Tillman, of course, is the late National Football League (NFL) star who eschewed $3.6 million and more to enlist after 9/11 with his brother in the Army Rangers. The true story of his death was covered up multiple times by the U.S. Army—long enough for him to be buried as the quintessential American hero who gave his life for a cause greater than his own. The original story of his putatively heroic death turned out to be a complete fabrication: his family became angrier and angrier as the truth failed to unfold and the coverup began to unravel.
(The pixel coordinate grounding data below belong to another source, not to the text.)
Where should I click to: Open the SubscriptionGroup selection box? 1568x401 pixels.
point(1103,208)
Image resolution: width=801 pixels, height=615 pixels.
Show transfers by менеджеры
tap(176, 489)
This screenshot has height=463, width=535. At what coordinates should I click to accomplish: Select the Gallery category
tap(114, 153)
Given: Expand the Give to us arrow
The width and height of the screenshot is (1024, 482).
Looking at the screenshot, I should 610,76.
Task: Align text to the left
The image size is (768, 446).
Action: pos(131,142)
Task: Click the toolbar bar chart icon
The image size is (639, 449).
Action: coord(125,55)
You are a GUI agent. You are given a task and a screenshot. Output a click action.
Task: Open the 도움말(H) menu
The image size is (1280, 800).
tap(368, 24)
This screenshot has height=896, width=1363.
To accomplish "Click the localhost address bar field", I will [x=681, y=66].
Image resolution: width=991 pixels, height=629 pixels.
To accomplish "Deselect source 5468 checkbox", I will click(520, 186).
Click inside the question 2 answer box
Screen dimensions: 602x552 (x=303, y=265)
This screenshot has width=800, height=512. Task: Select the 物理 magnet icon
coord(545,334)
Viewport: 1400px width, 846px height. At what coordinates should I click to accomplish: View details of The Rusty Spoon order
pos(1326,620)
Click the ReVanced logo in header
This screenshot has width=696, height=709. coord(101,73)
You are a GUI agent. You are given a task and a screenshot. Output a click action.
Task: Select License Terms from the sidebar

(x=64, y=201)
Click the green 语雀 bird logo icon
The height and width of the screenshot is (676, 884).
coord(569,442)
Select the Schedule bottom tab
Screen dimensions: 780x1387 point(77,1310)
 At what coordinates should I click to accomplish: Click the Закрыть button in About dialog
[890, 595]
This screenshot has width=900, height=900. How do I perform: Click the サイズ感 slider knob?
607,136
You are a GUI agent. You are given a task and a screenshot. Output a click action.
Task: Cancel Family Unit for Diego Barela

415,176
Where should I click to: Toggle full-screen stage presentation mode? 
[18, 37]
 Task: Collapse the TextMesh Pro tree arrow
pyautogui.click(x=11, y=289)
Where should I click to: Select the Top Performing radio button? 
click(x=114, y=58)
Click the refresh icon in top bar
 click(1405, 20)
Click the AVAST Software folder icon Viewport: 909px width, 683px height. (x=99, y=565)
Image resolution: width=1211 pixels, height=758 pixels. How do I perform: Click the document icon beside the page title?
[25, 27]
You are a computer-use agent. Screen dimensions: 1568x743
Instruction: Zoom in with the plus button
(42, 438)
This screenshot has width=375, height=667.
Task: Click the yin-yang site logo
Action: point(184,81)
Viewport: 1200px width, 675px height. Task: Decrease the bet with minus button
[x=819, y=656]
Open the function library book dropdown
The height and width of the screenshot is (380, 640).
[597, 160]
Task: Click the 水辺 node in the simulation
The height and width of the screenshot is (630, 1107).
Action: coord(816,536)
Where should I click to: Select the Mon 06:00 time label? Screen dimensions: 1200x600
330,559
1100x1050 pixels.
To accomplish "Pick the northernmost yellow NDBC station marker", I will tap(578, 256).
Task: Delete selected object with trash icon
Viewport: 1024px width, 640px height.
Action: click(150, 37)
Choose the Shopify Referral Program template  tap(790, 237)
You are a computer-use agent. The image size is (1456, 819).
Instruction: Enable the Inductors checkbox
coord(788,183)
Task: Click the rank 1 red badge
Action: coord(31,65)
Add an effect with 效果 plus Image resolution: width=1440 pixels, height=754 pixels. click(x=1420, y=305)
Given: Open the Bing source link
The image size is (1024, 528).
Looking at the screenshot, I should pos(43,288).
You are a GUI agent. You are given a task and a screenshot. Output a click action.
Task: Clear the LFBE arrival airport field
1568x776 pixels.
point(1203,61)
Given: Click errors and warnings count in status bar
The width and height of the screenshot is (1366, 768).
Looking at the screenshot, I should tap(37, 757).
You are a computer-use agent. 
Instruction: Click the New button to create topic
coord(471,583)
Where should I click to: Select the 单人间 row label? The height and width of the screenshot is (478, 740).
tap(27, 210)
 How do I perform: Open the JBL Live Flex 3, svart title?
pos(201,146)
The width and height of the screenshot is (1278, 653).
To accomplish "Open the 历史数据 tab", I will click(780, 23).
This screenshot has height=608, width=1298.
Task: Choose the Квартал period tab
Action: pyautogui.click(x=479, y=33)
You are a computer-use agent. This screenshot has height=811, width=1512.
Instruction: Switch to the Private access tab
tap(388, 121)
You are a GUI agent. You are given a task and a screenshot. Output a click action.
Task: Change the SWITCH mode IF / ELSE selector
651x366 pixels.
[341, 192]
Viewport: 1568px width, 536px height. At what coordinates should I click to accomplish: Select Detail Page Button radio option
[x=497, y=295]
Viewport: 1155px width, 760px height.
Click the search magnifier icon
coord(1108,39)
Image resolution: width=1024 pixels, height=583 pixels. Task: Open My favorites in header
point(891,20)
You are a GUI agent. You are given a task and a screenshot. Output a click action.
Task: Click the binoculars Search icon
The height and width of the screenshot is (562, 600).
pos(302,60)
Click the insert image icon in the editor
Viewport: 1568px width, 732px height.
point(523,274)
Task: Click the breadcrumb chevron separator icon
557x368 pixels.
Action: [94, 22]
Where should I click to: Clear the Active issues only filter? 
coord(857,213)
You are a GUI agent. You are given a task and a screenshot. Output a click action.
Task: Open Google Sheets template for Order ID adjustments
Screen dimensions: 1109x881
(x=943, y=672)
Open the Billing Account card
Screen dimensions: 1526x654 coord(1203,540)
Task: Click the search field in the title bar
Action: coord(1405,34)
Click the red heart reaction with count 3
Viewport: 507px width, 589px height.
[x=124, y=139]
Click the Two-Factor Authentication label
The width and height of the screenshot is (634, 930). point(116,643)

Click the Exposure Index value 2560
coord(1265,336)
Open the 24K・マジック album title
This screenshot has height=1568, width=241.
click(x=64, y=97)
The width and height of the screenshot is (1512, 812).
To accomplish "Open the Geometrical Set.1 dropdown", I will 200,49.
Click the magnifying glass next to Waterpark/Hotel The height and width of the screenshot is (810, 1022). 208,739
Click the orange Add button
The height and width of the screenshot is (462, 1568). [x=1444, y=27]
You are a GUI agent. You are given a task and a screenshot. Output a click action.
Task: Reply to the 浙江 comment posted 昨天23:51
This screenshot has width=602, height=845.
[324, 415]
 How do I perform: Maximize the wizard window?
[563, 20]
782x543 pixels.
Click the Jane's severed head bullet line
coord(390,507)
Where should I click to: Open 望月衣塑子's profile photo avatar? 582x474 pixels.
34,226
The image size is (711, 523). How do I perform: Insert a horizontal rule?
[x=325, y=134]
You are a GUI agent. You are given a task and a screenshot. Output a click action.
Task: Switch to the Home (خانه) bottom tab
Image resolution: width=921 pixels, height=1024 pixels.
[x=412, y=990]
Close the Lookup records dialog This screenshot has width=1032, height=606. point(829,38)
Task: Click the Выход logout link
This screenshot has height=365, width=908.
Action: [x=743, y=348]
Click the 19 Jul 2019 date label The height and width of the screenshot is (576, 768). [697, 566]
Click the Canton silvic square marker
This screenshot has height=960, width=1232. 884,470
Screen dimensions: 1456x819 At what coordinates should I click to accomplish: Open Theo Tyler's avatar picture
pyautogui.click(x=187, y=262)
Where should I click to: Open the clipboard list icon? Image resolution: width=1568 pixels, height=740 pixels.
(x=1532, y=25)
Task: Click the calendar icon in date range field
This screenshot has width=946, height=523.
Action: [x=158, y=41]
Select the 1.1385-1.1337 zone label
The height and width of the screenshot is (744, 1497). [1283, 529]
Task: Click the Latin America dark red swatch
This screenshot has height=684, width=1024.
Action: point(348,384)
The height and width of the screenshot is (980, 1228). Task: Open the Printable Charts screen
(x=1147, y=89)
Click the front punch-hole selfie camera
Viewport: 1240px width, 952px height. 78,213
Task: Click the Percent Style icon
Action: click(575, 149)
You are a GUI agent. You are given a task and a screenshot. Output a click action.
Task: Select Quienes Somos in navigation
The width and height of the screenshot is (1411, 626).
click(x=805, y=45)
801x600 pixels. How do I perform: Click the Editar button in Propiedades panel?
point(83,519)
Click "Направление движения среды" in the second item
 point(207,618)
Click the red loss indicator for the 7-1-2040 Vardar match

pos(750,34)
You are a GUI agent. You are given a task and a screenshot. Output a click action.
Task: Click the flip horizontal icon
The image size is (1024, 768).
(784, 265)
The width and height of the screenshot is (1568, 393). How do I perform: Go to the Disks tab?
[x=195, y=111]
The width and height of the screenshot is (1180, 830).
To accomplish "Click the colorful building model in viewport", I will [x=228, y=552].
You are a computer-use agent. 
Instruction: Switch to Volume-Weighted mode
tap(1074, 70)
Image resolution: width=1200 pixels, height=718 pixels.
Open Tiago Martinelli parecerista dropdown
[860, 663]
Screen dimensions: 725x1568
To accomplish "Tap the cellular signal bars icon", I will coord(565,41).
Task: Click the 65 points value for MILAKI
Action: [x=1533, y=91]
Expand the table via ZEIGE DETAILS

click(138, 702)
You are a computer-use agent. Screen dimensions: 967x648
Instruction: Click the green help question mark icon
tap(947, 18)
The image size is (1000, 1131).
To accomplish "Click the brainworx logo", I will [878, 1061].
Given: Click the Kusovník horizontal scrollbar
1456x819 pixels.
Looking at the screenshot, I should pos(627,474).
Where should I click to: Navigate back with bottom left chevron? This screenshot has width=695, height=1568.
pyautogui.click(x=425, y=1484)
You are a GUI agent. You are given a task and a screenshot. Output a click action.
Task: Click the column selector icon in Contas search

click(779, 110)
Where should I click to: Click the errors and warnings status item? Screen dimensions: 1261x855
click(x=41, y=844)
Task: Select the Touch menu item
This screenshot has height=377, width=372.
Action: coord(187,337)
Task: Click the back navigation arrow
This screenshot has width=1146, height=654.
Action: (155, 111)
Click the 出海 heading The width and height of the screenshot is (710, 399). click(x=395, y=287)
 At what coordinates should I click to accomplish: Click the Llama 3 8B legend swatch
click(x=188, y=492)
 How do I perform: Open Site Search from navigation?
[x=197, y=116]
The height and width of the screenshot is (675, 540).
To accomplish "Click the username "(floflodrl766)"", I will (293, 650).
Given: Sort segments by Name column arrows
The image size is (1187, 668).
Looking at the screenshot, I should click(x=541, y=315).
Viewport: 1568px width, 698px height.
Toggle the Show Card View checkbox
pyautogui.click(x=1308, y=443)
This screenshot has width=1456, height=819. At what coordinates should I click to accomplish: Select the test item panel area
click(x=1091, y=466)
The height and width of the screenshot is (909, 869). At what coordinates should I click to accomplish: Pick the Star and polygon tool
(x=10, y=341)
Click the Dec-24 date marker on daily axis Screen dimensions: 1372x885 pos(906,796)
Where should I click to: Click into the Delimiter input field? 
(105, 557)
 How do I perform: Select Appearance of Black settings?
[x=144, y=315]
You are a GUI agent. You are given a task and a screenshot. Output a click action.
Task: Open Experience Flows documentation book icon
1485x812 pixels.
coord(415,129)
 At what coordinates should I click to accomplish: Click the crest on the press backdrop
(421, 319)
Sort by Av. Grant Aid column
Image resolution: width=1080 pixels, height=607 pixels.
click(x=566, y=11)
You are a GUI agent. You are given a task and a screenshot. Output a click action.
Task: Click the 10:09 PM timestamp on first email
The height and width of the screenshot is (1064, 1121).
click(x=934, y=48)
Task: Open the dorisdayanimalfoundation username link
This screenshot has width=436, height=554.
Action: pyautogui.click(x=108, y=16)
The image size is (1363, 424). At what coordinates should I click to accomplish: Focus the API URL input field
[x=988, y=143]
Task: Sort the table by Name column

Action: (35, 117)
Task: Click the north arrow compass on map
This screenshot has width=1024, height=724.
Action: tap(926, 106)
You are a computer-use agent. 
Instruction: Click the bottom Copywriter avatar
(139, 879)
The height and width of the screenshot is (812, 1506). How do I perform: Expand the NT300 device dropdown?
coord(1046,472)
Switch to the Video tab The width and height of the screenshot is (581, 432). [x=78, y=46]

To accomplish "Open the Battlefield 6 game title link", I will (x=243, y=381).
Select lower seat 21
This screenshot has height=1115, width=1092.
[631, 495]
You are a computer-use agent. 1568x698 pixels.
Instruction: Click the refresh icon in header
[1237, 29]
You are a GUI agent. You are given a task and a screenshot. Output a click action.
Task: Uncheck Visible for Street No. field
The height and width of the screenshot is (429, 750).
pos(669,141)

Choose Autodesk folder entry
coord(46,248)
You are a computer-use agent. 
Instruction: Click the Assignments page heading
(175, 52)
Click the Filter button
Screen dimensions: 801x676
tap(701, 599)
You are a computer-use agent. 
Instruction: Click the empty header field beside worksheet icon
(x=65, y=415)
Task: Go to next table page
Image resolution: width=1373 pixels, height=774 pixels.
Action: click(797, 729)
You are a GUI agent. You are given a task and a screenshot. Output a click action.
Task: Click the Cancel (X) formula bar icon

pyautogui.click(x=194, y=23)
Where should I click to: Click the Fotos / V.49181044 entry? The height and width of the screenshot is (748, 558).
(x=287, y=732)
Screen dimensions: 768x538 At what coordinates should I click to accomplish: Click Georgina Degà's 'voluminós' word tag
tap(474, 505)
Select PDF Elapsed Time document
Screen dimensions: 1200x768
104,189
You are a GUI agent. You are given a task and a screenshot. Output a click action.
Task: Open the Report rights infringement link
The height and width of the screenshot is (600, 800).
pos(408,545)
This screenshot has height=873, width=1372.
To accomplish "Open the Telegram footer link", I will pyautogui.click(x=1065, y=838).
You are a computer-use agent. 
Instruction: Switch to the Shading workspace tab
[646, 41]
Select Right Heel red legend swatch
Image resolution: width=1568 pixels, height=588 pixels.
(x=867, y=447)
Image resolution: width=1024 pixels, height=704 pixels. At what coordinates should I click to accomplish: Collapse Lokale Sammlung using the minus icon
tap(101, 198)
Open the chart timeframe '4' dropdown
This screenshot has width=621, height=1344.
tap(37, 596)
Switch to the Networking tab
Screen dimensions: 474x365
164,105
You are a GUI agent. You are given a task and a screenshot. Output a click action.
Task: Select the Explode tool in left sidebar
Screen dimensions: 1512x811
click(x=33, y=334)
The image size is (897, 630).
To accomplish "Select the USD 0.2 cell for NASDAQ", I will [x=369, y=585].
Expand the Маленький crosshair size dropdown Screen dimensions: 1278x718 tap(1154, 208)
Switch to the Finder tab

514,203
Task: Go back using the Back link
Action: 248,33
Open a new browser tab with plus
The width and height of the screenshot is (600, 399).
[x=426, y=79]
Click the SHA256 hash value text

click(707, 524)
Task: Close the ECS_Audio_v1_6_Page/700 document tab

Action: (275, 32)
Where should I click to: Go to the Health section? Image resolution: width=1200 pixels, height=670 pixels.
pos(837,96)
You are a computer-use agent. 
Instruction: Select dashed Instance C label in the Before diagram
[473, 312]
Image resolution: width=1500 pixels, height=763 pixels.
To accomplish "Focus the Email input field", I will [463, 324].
It was heroic enough for Pat Tillman to give up his worldly good and go into harm’s way for his country with the Rangers, but after seeing the new version of “Star Trek” I can’t help but find elements of his courageous life in the assembled mythology of James T. Kirk, the young Captain of the Starship Enterprise. The new story goes to the very birth of the baby who would become captain of the Starship Enterprise. Kirk’s father is killed after 12 minutes as Captain, but not before saving 800 lives—including the life of his wife as she gives birth in a space shuttle to James Tiberius Kirk. As in all our American wars the line between Good and Evil is thick and wide in “Star Trek” with no ambiguity about the good guys. James T. Kirk as a young man is a popcorn hero: he flings himself off Starship and somehow survives the diciest conditions on an ice planet. If they had bullets in those days they would no doubt bounce right off him. Like Pat Tillman, he is a renegade driven by forces unseen. But the fictional Kirk, nearly the same age as Tillman when he died in Afghanistan, has the luxury of beaming up whenever the penultimate moment arrives. In the forbidden terrain of Afghanistan, Pat Tillman had no such luck, no movie makeup to mask the inexorability of his tragic death.
Life imitates art but only so much—and that’s the point.
When America goes to war it goes to the movies, because in the movies you rarely see the spoiled blood of our young. Sometimes the violence is masked by the death of strange abhorrent creatures who presumably bow to shrines heretofore unseen. In real life our cause is just, our soldiers exemplary, just like in the movies. Needless to say, in the movies the good guys always win and live to fight another day. No wonder we can’t bear to lose.
Was there every a doubt that Captain Kirk would end “Star Trek” at the helm of the Starship Enterprise? Or that Pat Tillman would die so tragically and inexplicably in the war in Afghanistan?
As a people we go to war for the same reason we go to the movies: for the happy ending just before the credits roll, before Johnny comes marching home.